The Wall Street Journal’s editorial board has challenged a specific “pay for” provision in the SECURE Act. But they’re missing the big(ger) picture.
One of the main reasons the SECURE Act passed the House of Representatives by the large margin of 417-3 was that, as the WSJ acknowledges, it was “paid for.” What that means is that the bill in totality was “scored” by congressional economists as “revenue-neutral” and as such would not increase the deficit.
As you would surmise, provisions such as pushing back the required beginning date of minimum required distributions (to age 72) are “revenue losers” because they delay the taxation of retirement savings. This means that in order to be revenue-neutral, the bill has to include provisions that are revenue raisers to offset the revenue losers. In DC parlance, these revenue raisers are also referred to as “pay-fors.”

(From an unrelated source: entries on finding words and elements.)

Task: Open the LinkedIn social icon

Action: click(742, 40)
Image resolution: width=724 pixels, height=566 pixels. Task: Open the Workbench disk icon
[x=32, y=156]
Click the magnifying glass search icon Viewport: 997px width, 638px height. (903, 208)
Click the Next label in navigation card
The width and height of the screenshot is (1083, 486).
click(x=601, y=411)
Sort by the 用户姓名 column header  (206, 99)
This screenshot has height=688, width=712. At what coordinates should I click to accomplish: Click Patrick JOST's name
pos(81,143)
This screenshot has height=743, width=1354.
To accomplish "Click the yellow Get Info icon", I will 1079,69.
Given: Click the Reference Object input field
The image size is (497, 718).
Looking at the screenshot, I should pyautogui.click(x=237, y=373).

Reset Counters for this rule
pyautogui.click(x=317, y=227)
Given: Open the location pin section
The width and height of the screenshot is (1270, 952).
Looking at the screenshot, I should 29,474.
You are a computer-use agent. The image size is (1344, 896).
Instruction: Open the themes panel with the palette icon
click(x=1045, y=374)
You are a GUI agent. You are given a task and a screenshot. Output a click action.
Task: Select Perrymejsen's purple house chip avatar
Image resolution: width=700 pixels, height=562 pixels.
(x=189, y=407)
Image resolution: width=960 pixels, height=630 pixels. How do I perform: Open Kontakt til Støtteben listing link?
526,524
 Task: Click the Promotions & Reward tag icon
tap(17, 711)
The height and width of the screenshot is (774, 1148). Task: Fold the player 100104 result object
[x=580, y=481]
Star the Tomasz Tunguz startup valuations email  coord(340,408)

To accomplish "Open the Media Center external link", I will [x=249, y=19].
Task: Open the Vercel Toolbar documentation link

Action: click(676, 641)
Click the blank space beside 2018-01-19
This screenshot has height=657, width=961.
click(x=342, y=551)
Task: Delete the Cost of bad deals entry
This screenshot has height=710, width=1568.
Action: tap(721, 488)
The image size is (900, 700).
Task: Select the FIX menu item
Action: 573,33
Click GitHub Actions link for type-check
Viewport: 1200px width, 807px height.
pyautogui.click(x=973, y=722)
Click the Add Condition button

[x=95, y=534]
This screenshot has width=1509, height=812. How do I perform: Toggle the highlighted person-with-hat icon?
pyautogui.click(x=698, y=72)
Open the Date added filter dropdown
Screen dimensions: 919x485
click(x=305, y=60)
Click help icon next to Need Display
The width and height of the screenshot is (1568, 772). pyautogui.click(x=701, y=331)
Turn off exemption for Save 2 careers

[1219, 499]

Anyway, the general thing about pay-fors is that someone out there is going to dislike them because they are effectively increasing taxes on someone. As former Sen. Russell Long (D-LA) famously said during the debate on the 1986 Tax Reform Act, “Don’t tax you, don’t tax me, tax the guy behind the tree.”
The political exercise generally is to find revenue raisers that impact much fewer people than the number of people who would benefit from the provisions the revenue raisers would “pay for.”
That is certainly the case with the SECURE Act. The provisions to promote retirement savings are estimated to benefit tens of millions of working Americans. One of the main revenue raisers to pay for these provisions promoting retirement savings for working Americans is a provision to curtail something called the “Stretch IRA.” This provision is expected to impact a number of people that can be measured in tens of thousands (not tens of millions).
The Stretch IRA is an estate planning technique used to effectively spread the taxation of an inherited IRA by choosing a grandchild as a designated beneficiary. Under current rules, when an IRA account holder dies, the inherited IRA is generally required to be distributed over the life expectancy of the beneficiary. That would obviously be a long time – or “stretched” – in the case of a grandchild beneficiary.
The SECURE Act would change the rules so that it generally would require inherited IRAs to be distributed – and taxed – within 10 years. However, in the case of beneficiaries who are children, the 10-year period would not run until the child turns 18. So theoretically you could still “stretch” the distribution for 28 years if the grandchild is a newborn, which admittedly is much less than the child’s life expectancy. It is important to note there are broad exceptions to this rule for IRA beneficiaries who are disabled and for surviving spouses.
At the American Retirement Association, we have nothing against estate planning and we certainly don’t have anything against anyone trying to reduce their taxes. However, to get the provisions in the SECURE Act, which we believe will help improve the retirement security of millions of Americans, Congress decided it was necessary for the legislation to be revenue-neutral. There are provisions in the bill that we don’t like – for example, there are substantial increases in the penalties for failing to file, or late filing of, certain retirement plan information returns). But ultimately, we have concluded that the enormous potential benefits of the legislation for retirement savings outweigh the “pain.” Nor are we alone in this determination – the SECURE Act is supported by just about every financial services organization in Washington.
Getting things done in Washington, especially these days, is never easy. And when it comes to getting things done that cost money, it’s that much harder. When things have to be paid for, tough choices have to be made – because, as they say, revenue raisers don’t just grow on trees.
Brian H. Graff is the CEO of the American Retirement Association.